Indiana Religious Freedom Act: How Far is Too Far

Signs+are+being+put+in+business+windows+to+show+that+they+serve+everyone

Signs are being put in business windows to show that they serve everyone

Karen Danner, Staff Writer

With the new law passed in Indiana, people have split reactions.

Sec. 5. As used in this chapter, ‘exercise of religion’ includes any exercise of religion,whether or not compelled by, or central to, a system of religious belief.

Sec. 9. A person whose exercise of religion has been substantially burdened, or is likely to be substantially burdened, by a violation of this chapter may assert the violation or impending violation as a claim or defense in a judicial or administrative proceeding, regardless of whether the state or any other governmental entity is a party to the proceeding. If the relevant governmental entity is not a party to the proceeding, the governmental entity has an unconditional right to intervene in order to respond to the person’s invocation of this chapter.” (Sections of the Chapter 9. Religious Freedom Restoration Act of Indiana).

I find it shocking that this type of law has been passed, not only in Indiana but in other states as well. Being able to deny someone service because they’re homosexual or of a different religion, and it goes against another’s religious belief, seems to be going too far. That’s like saying I can’t serve you because you’re a Christian or black; laws like this are dangerous to the minority groups. Being gay isn’t exactly an option, it’s how some people were made and following a different religion doesn’t make them any less of a person.

Businesses are assuming that this law works as a way to discriminate against someone or a group of people, that “offend” them and it protects them so that they cannot be punished for it.

I think the big problem is that businesses are using the law as an excuse not to serve someone, which is something that I don’t understand. Why would someone want to deny someone? It lowers how much money their business is making. And how can you tell by looking at someone if they are gay or straight, or what their religion is? Yes, there are some religious groups that are more obvious than others, but how do you tell if someone is a Christian or an Atheist?

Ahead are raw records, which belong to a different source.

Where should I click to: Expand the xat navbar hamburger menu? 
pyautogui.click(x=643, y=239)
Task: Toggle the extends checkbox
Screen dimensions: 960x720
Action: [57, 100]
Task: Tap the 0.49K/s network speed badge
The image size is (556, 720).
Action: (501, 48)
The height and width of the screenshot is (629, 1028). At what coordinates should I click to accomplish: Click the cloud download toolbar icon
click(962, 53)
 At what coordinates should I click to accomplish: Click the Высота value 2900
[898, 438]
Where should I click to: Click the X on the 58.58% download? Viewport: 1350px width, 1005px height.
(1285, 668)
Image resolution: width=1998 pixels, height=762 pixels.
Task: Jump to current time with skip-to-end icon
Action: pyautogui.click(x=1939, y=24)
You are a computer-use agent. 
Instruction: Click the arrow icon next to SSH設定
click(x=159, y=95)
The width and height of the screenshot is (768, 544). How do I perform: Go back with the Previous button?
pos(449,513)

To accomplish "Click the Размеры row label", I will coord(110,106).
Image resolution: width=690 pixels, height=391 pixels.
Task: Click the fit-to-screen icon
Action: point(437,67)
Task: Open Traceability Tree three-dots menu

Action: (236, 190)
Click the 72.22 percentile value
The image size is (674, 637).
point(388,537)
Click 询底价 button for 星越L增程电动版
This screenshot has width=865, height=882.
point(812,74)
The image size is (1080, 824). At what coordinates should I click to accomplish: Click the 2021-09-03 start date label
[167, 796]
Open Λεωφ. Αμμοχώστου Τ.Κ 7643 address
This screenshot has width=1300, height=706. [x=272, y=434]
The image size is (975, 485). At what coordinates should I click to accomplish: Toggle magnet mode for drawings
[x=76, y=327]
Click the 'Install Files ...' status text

This law is like so many others and yet they added in sections that gave businesses more rights to discriminate and less ways of getting in trouble for it.

There is a strong reaction because religion is being used as a reason to single people out, in this case its the LGBT community and other religious groups; and no one knows how far this law is going to go, if it will get to the point where an employer can fire an employee because he/she is “offended”.

To me it doesn’t seem right that people are using their religion against others. I don’t understand how someone can be bothered by the thought of homosexuals or someone of a different religion. Everyone was created differently, that’s what makes our race so great. By having this law passed, it is denying the LGBT community and any number of religious groups their rights. If someone in a business is offended by a customer, they either shouldn’t be in the business profession or they should have someone else deal with him or her. Turning someone away from buying something doesn’t make sense. The business loses money and people don’t want to shop there anymore.

Some of the businesses that are practicing this new law are going out of business. I think that speaks volumes. The public is against the law strongly enough that they are boycotting those who follow it.

I hope that Indiana makes some changes to this law. As is, its going to single out different groups of people that are “offensive” which isn’t cool. It’s great that some businesses are putting up signs that show they serve everyone. It mainly supports the people that are being turned away from other stores, but it also supports the other people who are against the law.